What It Actually Means When You’re Left Out Of The Will

Few things stop me short the way hearing about a suicide does.

For some reason my mind always jumps to wondering what collateral damage the surviving family members are left with. Especially the children. 

Maybe that’s why the story of Naomi Judd —who committed suicide this April— choosing to leave daughters Wynonna and Ashley out of her will, has been all over the news. 

The journey of a family is a long and arduous one that usually involves detours and always involves conflict and rupture. And, for the lucky ones, repair. 

Whether a family functions or is riddled with dysfunction speaks to the principles held by each member. It only takes one threadbare being to unravel it. And for those that manage to make it through all the stages of life with some semblance of cohesion, it is because the people who comprise it value family above their individual needs.

For most, the journey ends the way the family moved through it —  the healthy ones turn towards each other, while the infected ones turn on each other.

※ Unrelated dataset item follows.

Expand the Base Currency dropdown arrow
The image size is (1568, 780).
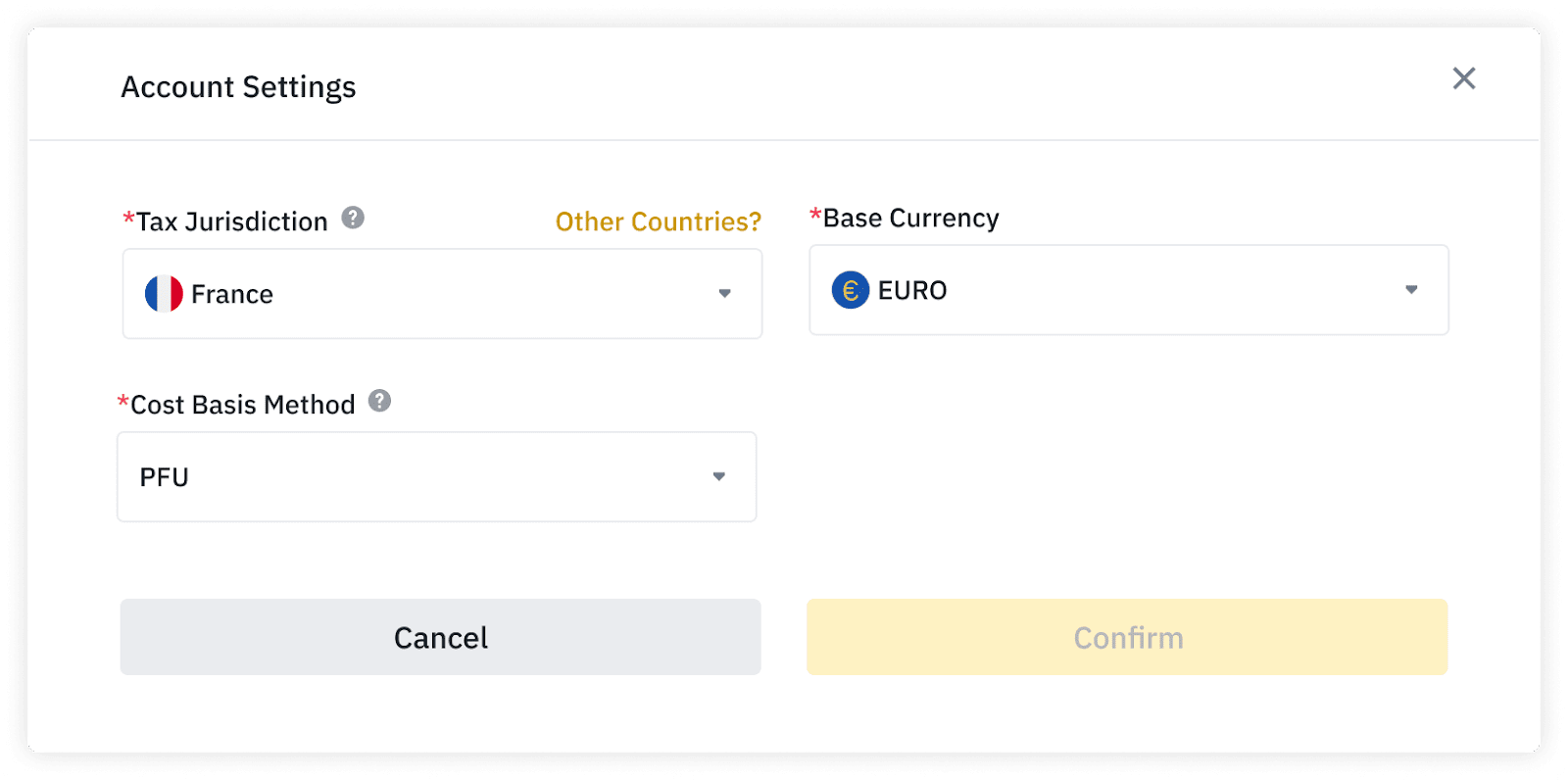[1411, 290]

The details of why a family doesn’t get along aren’t important to anyone other than the people involved because those reasons always boil down to one of two:

The victim feels:

  • Unloved.

And / or…

  • Disrespected.

Also, there is rarely one victim. 

Which is why it should come as no surprise when one family member cuts another out of their will (money). Or doesn’t assign power equitably in the will (power).

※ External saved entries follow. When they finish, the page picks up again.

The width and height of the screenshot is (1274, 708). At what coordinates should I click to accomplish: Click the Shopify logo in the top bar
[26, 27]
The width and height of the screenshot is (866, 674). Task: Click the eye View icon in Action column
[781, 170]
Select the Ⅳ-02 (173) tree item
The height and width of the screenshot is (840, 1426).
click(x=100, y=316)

Because people usually leave this world the way they traveled through it. 

Money and power are the emotional guns we humans wield when we feel unloved or disrespected. It’s the reason why divorce is so laden with fights about money. And why, when there’s children involved, those fights often extend to battles over who controls the children. Power and money. That’s all we’ve got in our arsenal.

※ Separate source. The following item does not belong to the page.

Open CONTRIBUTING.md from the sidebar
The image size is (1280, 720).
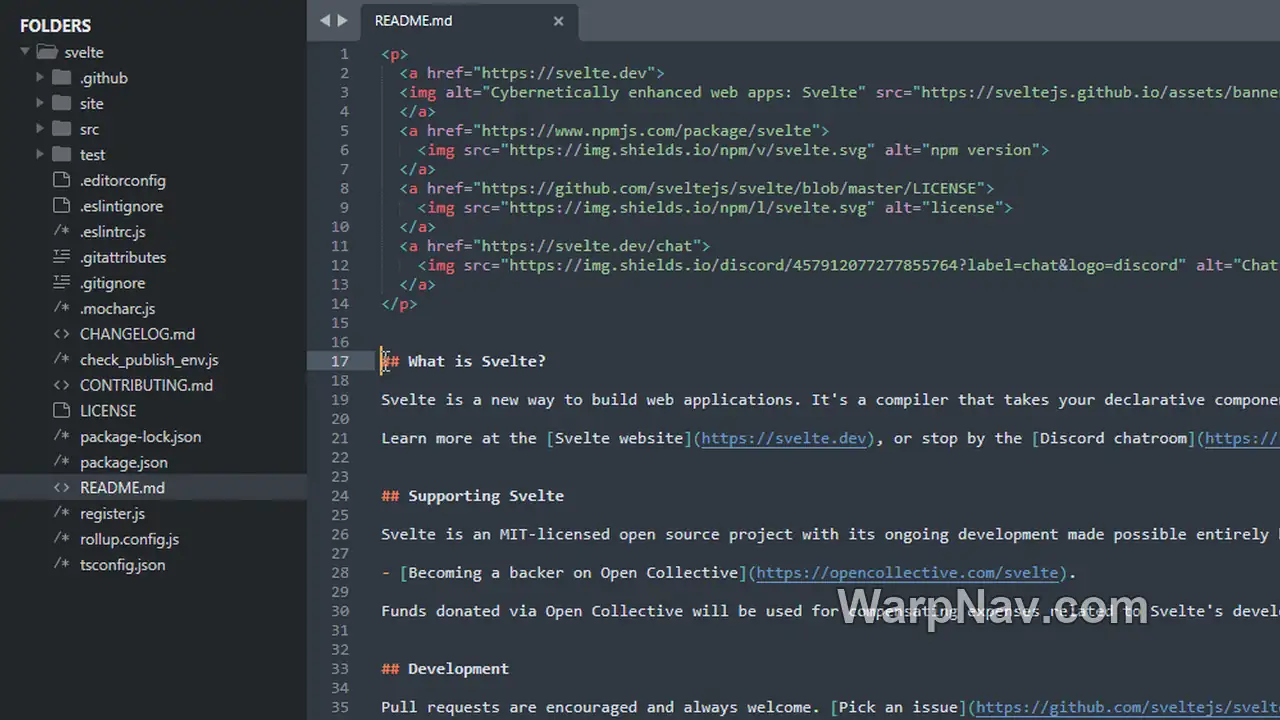pos(146,385)
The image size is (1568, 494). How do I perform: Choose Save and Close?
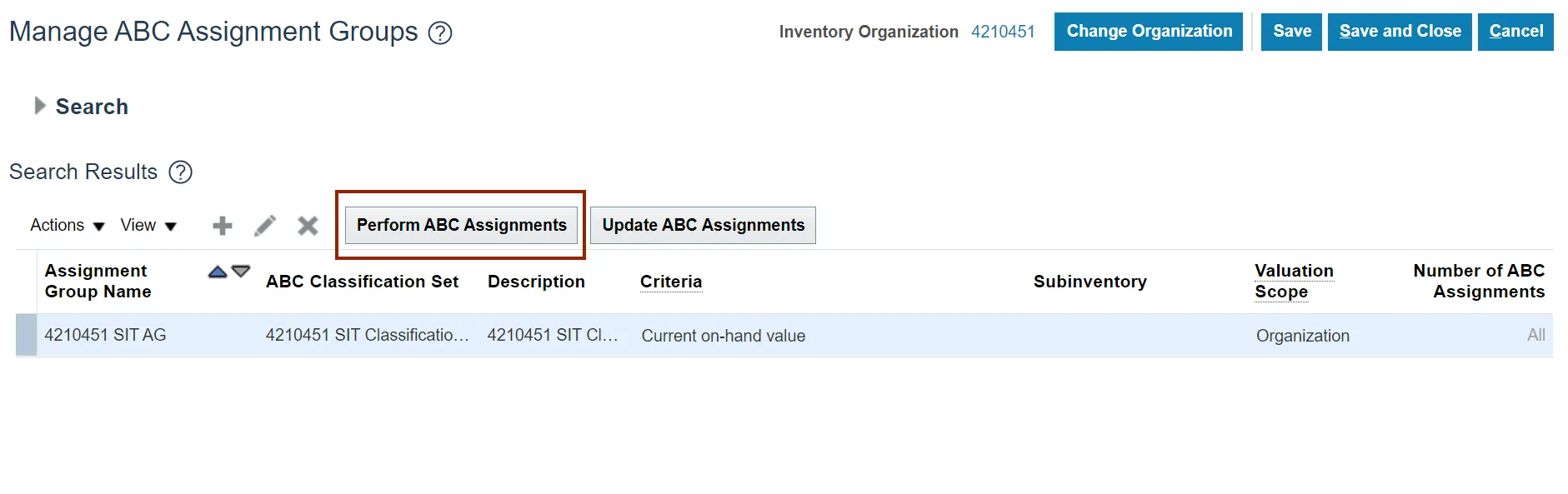[1400, 32]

So what does that mean for those of us who got dicked in a will? 

It means it’s OK if we feel:

  • Gutted.
  • Betrayed. 
  • Confused. 
  • Angry.
  • Resentful.
  • Validated (in our ability to predict the person’s behavioral patterns). 

Or even relieved. Because it’s finally over. The shitty way they treated us has finally reached an endpoint. 

But that final slap? That one stings like a mother fucker.